When the plaintiffs' grantors agreed that no dwelling house or other building should be erected on Lot 57 until the type and exterior lines of the structure had been "approved by W. C. Coker or by an architect selected by him," they made this twofold covenant in plain and unmistakable language: First, that Dr. Coker should possess the absolute power to determine the type and exterior lines of any building to be erected on Lot 57 unfettered by any external or revealed standards or limitations whatsoever; and, second, that Dr. Coker could exercise this absolute power in person *213 or through "an architect selected by him."
It is manifest that this covenant and the similar covenants in the deeds to Dr. Coker's other grantees were designed to make effectual a desire on the part of Dr. Coker that the external appearances of buildings on lots in the Rocky Ridge Development should harmonize with his aesthetic sense. This being true, the covenant in question was personal to Dr. Coker, and ended when death put out his candle. Jennings v. Baroff, 104 N.J.Eq. 132, 144 A. 717, 60 A.L.R. 1219; Harrington v. Joyce, 316 Mass. 187, 55 N.E.2d 30; Melfi v. Doscher, 164 S.C. 111, 161 S.E. 859; Allison v. Greear, 188 Va. 64, 49 S.E.2d 279; 14 Am. Jur., Covenants, section 205; 21 C.J.S., Covenants, § 33.

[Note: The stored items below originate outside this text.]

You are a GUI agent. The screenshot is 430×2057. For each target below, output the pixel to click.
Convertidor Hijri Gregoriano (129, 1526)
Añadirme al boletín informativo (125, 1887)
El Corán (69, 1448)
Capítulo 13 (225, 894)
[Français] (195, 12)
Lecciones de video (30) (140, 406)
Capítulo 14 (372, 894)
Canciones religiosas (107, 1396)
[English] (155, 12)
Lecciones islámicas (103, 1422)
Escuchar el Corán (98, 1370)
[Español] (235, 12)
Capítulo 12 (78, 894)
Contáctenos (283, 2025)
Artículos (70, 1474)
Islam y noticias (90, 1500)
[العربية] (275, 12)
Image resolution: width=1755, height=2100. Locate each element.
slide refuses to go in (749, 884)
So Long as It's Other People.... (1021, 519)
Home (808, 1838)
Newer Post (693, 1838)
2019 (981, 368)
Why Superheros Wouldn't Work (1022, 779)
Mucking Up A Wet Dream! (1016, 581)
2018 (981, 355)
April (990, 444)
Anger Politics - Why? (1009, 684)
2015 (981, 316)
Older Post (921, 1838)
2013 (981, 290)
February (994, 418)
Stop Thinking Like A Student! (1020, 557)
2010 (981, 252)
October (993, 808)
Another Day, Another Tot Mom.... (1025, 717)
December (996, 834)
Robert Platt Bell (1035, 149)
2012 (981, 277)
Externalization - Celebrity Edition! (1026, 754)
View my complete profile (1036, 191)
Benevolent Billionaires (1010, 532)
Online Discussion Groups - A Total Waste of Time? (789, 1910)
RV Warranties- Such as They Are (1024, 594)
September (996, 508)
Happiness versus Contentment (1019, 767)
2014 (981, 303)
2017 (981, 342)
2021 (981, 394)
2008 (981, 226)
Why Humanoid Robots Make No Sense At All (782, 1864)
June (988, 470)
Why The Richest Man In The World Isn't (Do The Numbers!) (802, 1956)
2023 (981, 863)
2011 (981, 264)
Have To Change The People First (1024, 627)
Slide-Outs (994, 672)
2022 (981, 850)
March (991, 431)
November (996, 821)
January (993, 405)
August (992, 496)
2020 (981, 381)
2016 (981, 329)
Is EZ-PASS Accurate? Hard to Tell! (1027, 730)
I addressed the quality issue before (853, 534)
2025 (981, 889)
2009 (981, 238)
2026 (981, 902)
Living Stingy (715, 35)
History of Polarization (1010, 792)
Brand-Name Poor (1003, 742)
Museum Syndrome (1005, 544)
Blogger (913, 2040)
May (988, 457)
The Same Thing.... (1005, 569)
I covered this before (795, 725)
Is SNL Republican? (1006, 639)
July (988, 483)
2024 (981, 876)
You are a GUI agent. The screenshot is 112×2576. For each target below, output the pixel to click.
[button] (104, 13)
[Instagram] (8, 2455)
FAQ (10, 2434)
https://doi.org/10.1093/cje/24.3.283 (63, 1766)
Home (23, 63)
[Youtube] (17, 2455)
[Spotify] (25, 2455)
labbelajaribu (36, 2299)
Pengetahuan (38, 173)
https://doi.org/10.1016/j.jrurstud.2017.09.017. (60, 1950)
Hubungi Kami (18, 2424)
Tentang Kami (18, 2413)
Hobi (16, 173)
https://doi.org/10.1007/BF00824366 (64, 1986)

The notion that the covenant in question was intended to benefit the successors in interest to Dr. Coker or the purchasers of lots in the subdivision ignores the crucial circumstance that it is, in essence, without existence or meaning apart from the brain of Dr. Coker or that of "an architect selected by him."
The ruling of the presiding judge is sound for another reason. "An agent is one who acts for or in the place of another by authority from him". 2 C.J.S., Agency, § 1. When he designated Toy as the "architect selected by him" within the purview of the covenant in question, Dr. Coker made Toy his agent, and nothing more. Toy's authority ended at Dr. Coker's death under the rule that the death of the principal terminates the authority of the agent. Parker v. First-Citizens Bank & Trust Co., 229 N.C. 527, 50 S.E.2d 304; Fisher v. Southern Loan & Trust Co., 138 N.C. 90, 50 S.E. 592; Wainwright v. Massenburg, 129 N.C. 46, 39 S.E. 725; Duckworth v. Orr, 126 N.C. 674, 36 S.E. 150; Williston on Contracts (Rev.Ed.), section 279; Restatement of the Law of Agency, section 120; 2 C.J.S., Agency, § 86.